The Yuan Dynasty (1279-1368) founded by the Mongols in the 13th century brought the divided Tibet under the unified rule of the central government. It set up an institution called Xuanzhengyuan (or political council) and put it in charge of the nation's Buddhist affairs and Tibet's military, governmental and religious affairs.


Phagsba, a Tibetan lama, was given the title of imperial tutor and appointed head of the council. The Yuan court also set up three government offices to govern the Tibetan areas in northwest and southwest China and Tibet itself. The central government set up 13 Wanhu offices (each governing 10,000 households) in Inner and Outer Tibet east of Ngari. It also sent officials to administer civil and military affairs, conduct census, set up courier stations and collect taxes and levies. Certificates for the ownership of manors were issued to the serf owners and documents given to local officials to define their authority. This marked the beginning of the central authorities' overall control of Tibet by appointing officials and instituting the administrative system there.


The ensuing Ming Dynasty (1368-1644) carried over the Tusi (headmen) system in the Tibetan areas in northwest and southwest China. In Tibet proper, three sect leaders and five secular princes were named. These measures ensured peace and stability in the Tibetan areas during the Yuan and Ming dynasties, and the feudal economy there developed and culture and art flourished. Tibet's contacts with other parts of the country became more frequent and extensive.


The Qing Dynasty (1644-1911), the last monarchy in China, set up a government department called Lifanyuan to administer affairs in Tibet and Mongolia. In Tibet, the Qing emperor conferred the titles of the "Dalai Lama" (1653) and "Bainqen Erdini" (1713) on two living Buddhas of the Gelugba sect of Lamaism. The Qing court began to appoint a high resident commissioner to help with local administration in 1728, and set up the Kasha as the local government in 1751. In 1793, the Qing army drove the Gurkhas invaders out of Tibet and formulated regulations concerning its administration.


The regulations specified the civil and military official appointment systems and institutions governing justice, border defense, finance, census, corvee service and foreign affairs, establishing the high commissioners' terms of reference in supervising Tibetan affairs.
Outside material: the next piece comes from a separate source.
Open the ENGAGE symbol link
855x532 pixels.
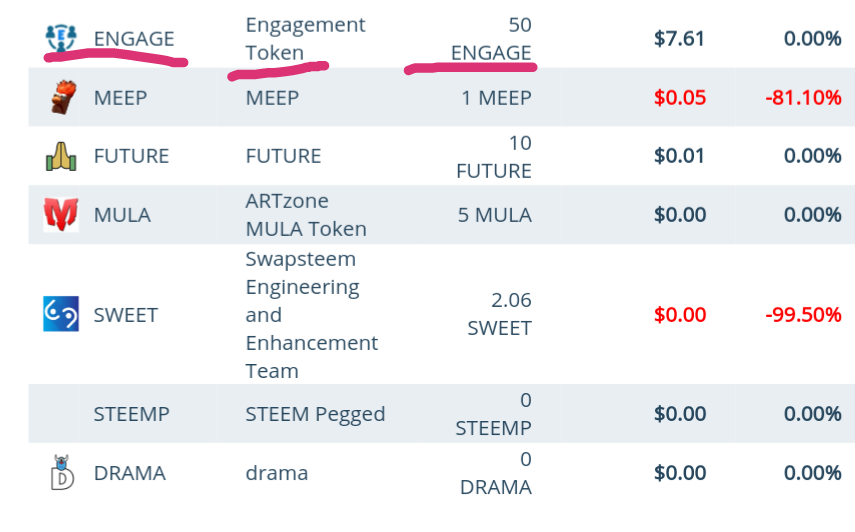pyautogui.click(x=134, y=39)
In other areas inhabited by Tibetans in northwest and southwest China, the Qing court continued the Tusi (headmen) system established by the Yuan and Ming dynasties, and put them under the administration of the Xining Commissioner's office (established in 1725) and the Sichuan governor (later the Sichuan-Yunnan border affairs minister).


After the Republic of China was founded in 1911, the central government set up a special department to administer Mongolian and Tibetan affairs. In 1929, the Kuomintang government set up a commission for Mongolian and Tibetan affairs in Nanjing and established Qinghai Province. In 1939, Xikang Province was set up. The Tibetan areas in northwest and southwest China, except Tibet, were placed under the administration of Qinghai, Gansu, Sichuan, Xikang and Yunnan provinces respectively.


After the Chinese Communist Party was founded in 1921, its central committee clearly stated in its Agrarian Revolution Program that the feudal privileges of Tibetan princes and Lamas would be abolished. During its Long March northward to fight the Japanese invaders, the Chinese Worker and Peasant Red Army passed through Tibetan areas in Sichuan, Xikang, Yunnan, Gansu and Qinghai, where they mobilized the poor Tibetans to carry out land reform and establish democratic political power of the laboring people. Areas inhabited by Tibetans were liberated one after another after the founding of the People's Republic of China in 1949. Tibet proper was liberated peacefully in 1951.